◆ SOURCE PASSAGE
━━━━
The Government of Canada and the Ontario government have established an auto pact to secure the Stellantis-LGES and Volkswagen deals and provide joint support for electric vehicle and battery projects.
In its 2023 Budget, the federal government unveiled transformative investments in jobs and growth as part of a $120 billion clean economy plan.
Following some reported uncertainty around plans for EV development, a joint statement was released by: Chrystia Freeland, Canada’s Deputy Prime Minister and Minister of Finance; François-Philippe Champagne, Canada’s Minister of Innovation, Science and Industry; Doug Ford, Premier of Ontario; and, Vic Fedeli, Ontario’s Minister of Economic Development.
“The governments of Canada and Ontario are partnering to attract once-in-a-generation projects that will anchor our auto manufacturing sector and keep good jobs in Canada.
We already have fought for and secured the new NAFTA, which protected our auto sector, and fought for and secured a carve-in for Canada in the U.S. Inflation Reduction Act (IRA) electric vehicle incentives.
Today, our governments are pleased to announce that we have finalized an agreement with Stellantis-LG Energy Solutions (LGES) to create and secure thousands of good-paying auto jobs and tens of thousands of indirect jobs across Canada. As part of the agreement, Canada and Ontario will provide performance incentives to Stellantis-LGES of up to $15 billion, subject to conditions and benefits to Canada and Ontario.
The agreement between our governments also extends to the project by Volkswagen Group and its subsidiary PowerCo SE to establish Volkswagen’s first overseas electric vehicle battery cell manufacturing plant in St. Thomas, Ontario. Volkswagen could receive up to $13 billion in performance incentives.
As part of the auto pact for those two deals agreed on by both governments, the federal government will provide two-thirds of funding and Ontario will provide one-third of funding, for these two projects, as a direct response to incentives offered by the U.S. government. These performance incentives are contingent on, and proportionate to, the production and sale of batteries from each project, and should the incentives offered under the U.S. IRA be reduced or cancelled, so would the performance incentives under the agreement.
━━━━
◆ EXERCISE 1
From the auto pact passage, list everyone named as releasing the joint statement.
◆ EXERCISE 2
Reproduce the portion of the auto pact passage that opens with the words containing "In its 2023" and closes with "electric vehicle incentives.".
◆ EXERCISE 3
According to the auto pact passage, what share of the funding for the two projects will Ontario provide?

◆ ENTRIES PROVIDED
━━━━
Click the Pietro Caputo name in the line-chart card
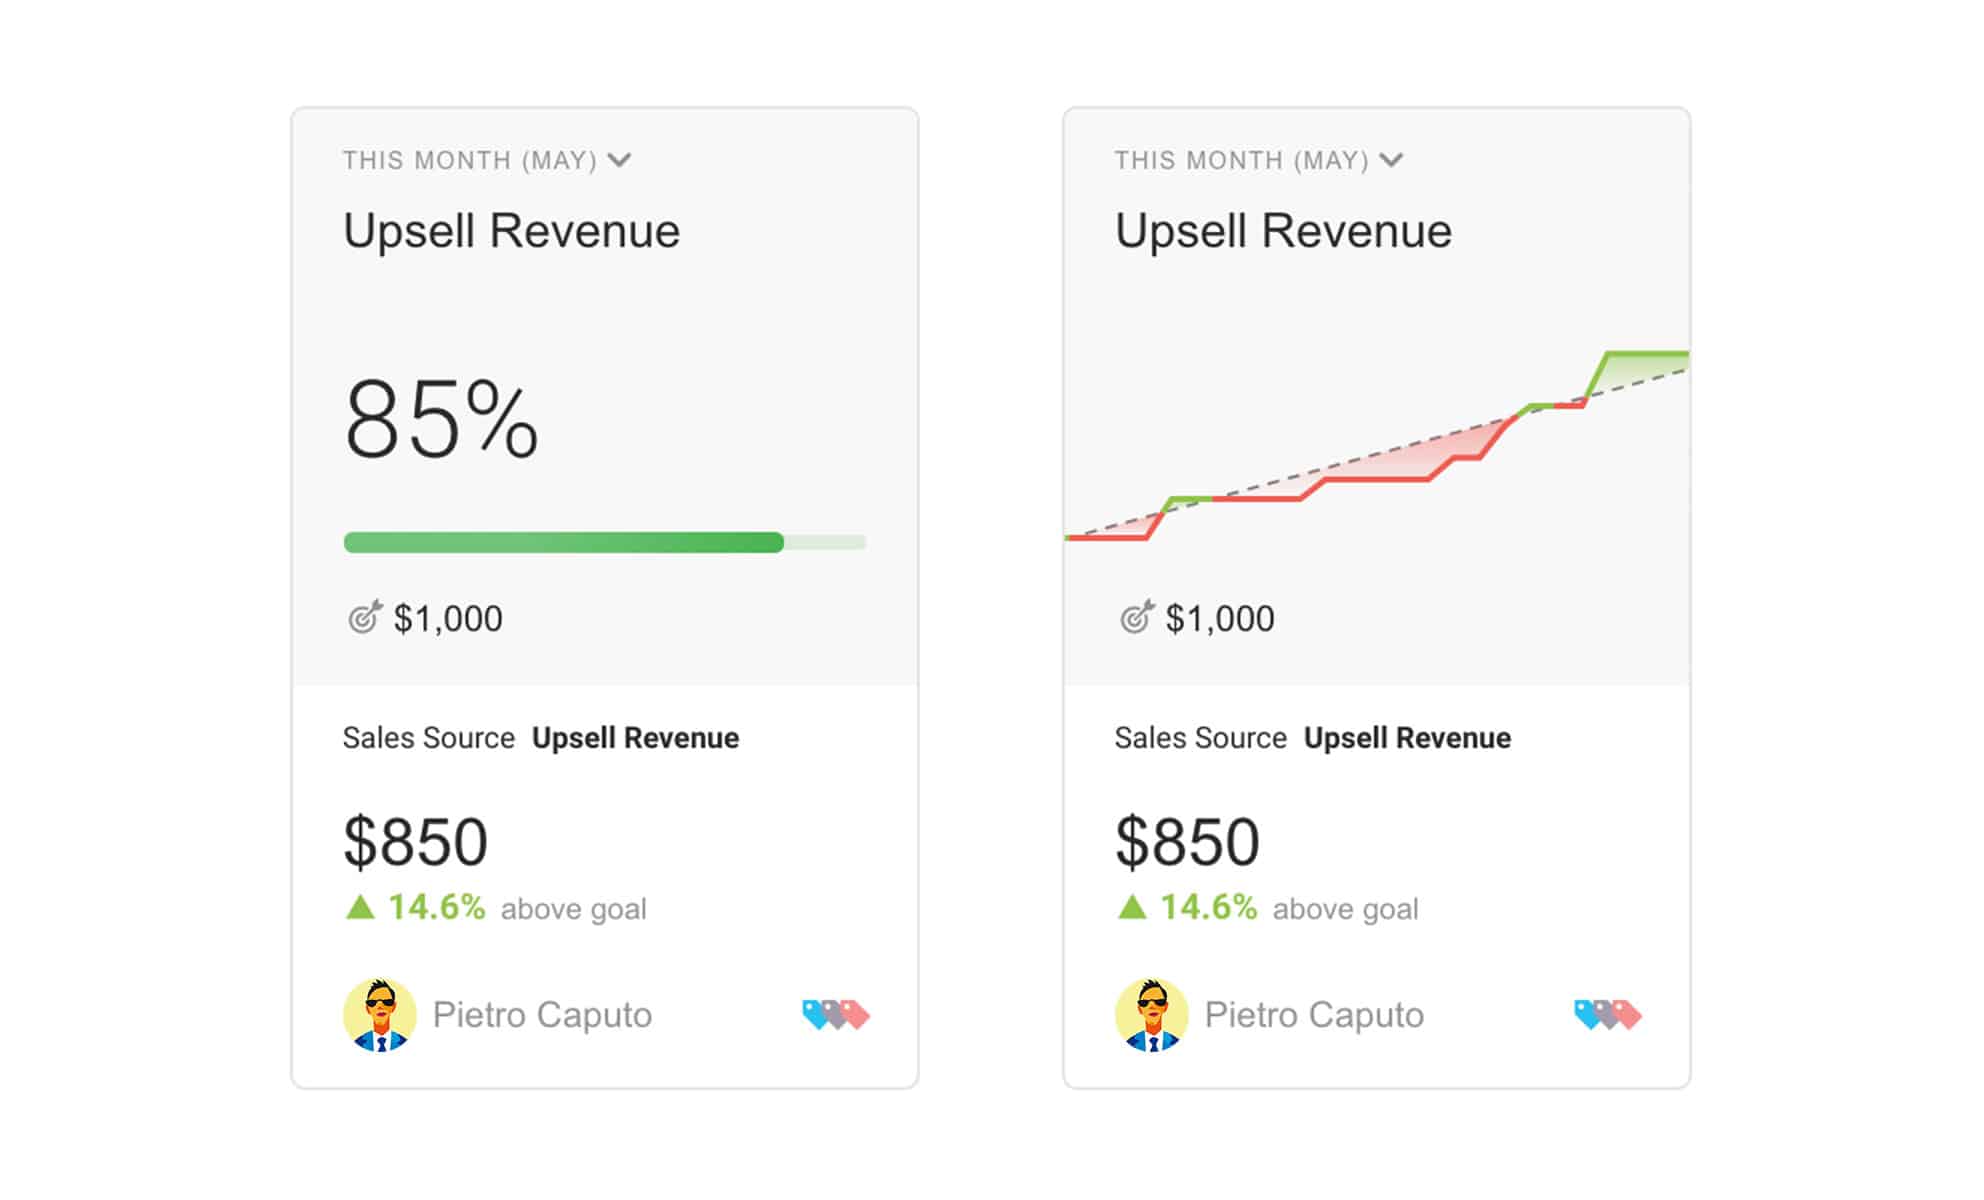The width and height of the screenshot is (1984, 1200). pos(1314,1015)
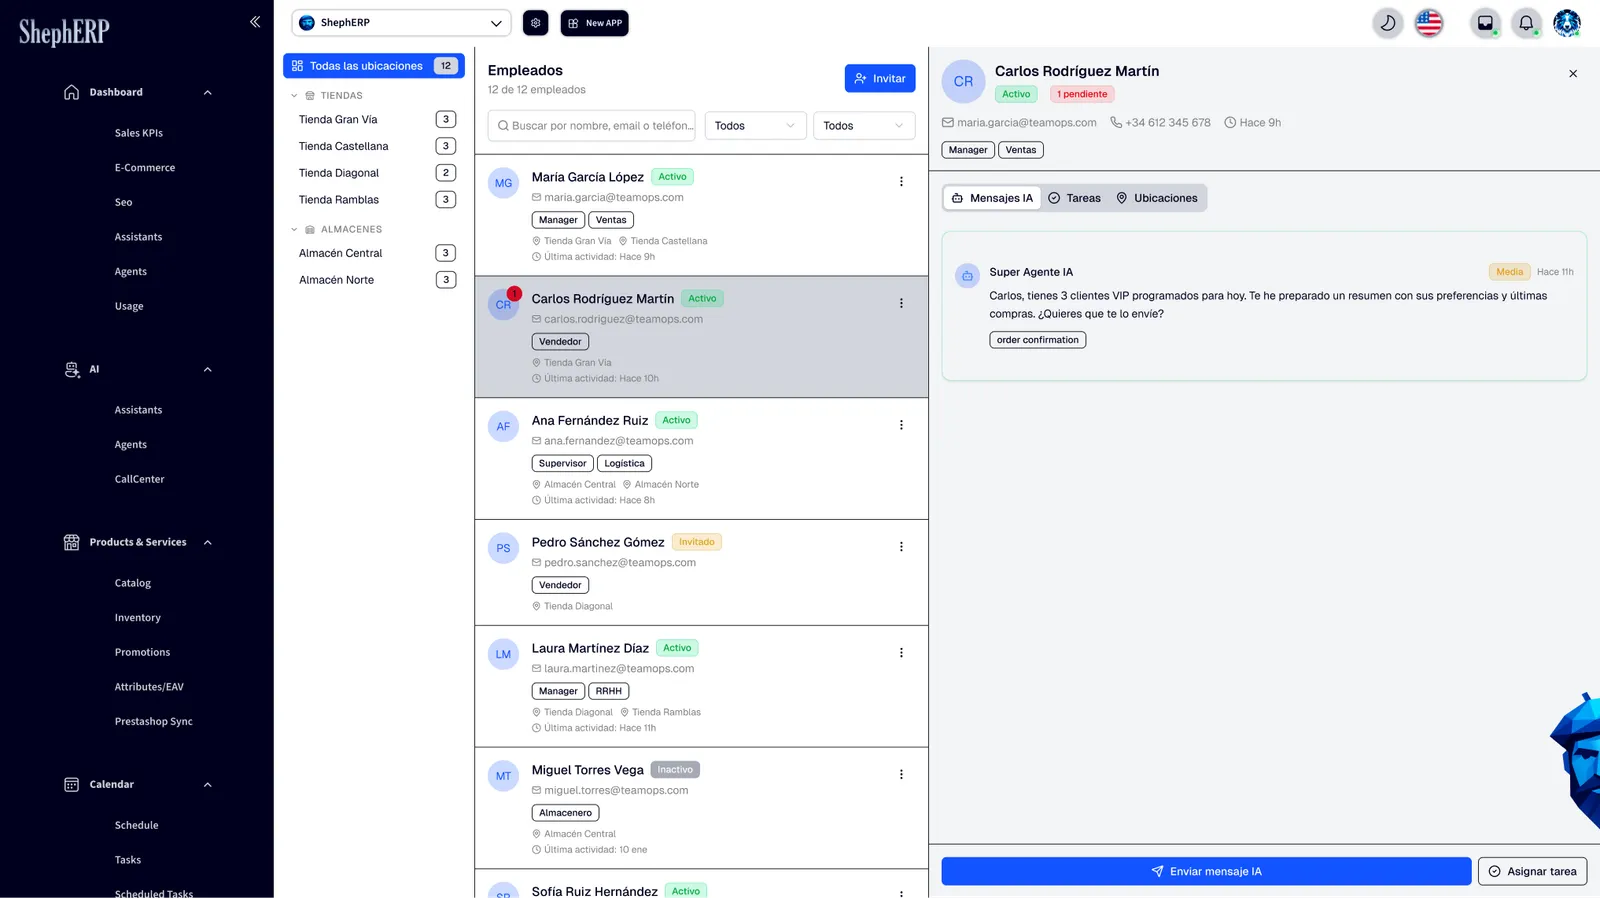Open options menu for María García López

901,181
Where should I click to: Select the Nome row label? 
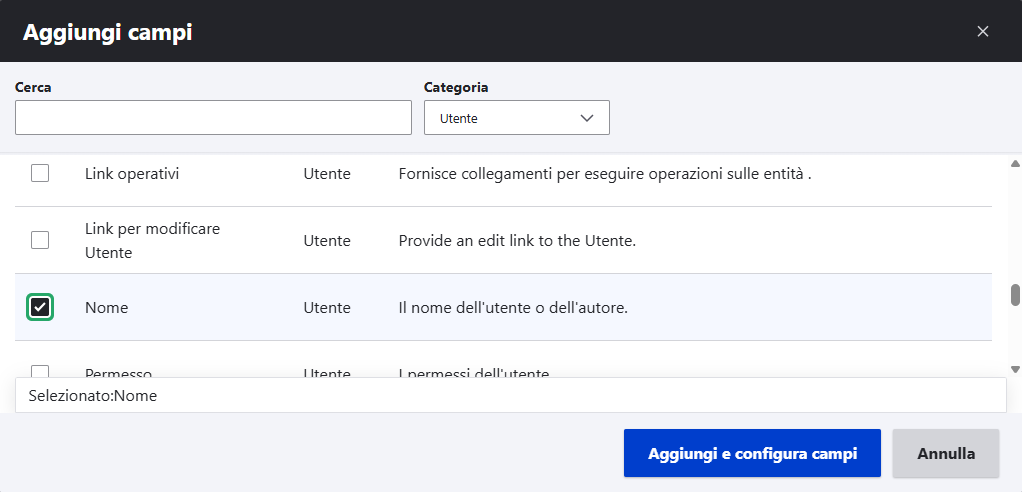107,308
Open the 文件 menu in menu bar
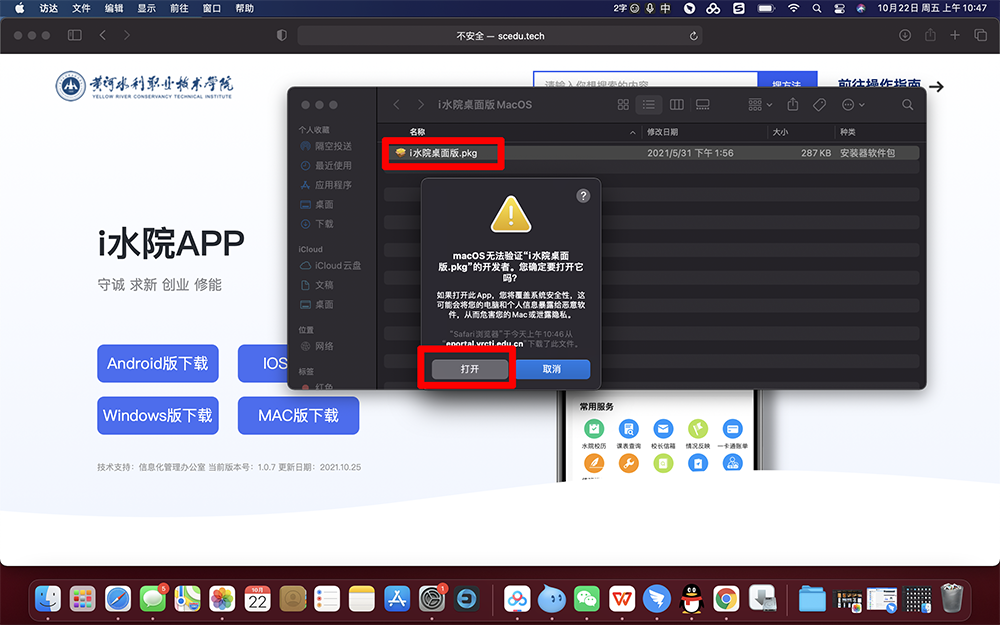Screen dimensions: 1000x625 point(81,8)
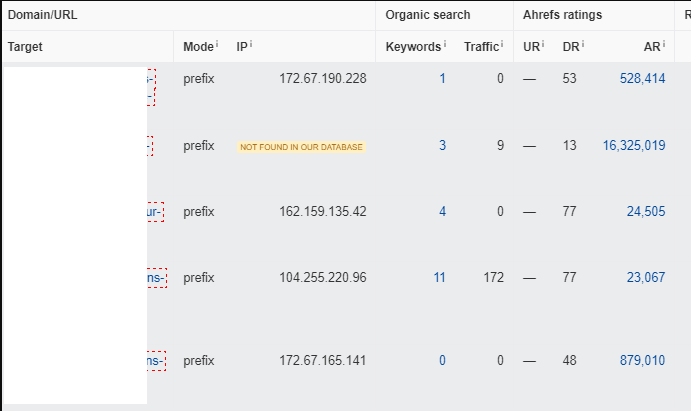This screenshot has height=411, width=691.
Task: Sort table by Traffic column header
Action: (x=481, y=47)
━━━━
◆ FINAL ANSWER 1
Chrystia Freeland, François-Philippe Champagne, Doug Ford, Vic Fedeli

◆ FINAL ANSWER 2
In its 2023 Budget, the federal government unveiled transformative investments in jobs and growth as part of a $120 billion clean economy plan.
Following some reported uncertainty around plans for EV development, a joint statement was released by: Chrystia Freeland, Canada’s Deputy Prime Minister and Minister of Finance; François-Philippe Champagne, Canada’s Minister of Innovation, Science and Industry; Doug Ford, Premier of Ontario; and, Vic Fedeli, Ontario’s Minister of Economic Development.
“The governments of Canada and Ontario are partnering to attract once-in-a-generation projects that will anchor our auto manufacturing sector and keep good jobs in Canada.
We already have fought for and secured the new NAFTA, which protected our auto sector, and fought for and secured a carve-in for Canada in the U.S. Inflation Reduction Act (IRA) electric vehicle incentives.

◆ FINAL ANSWER 3
One-third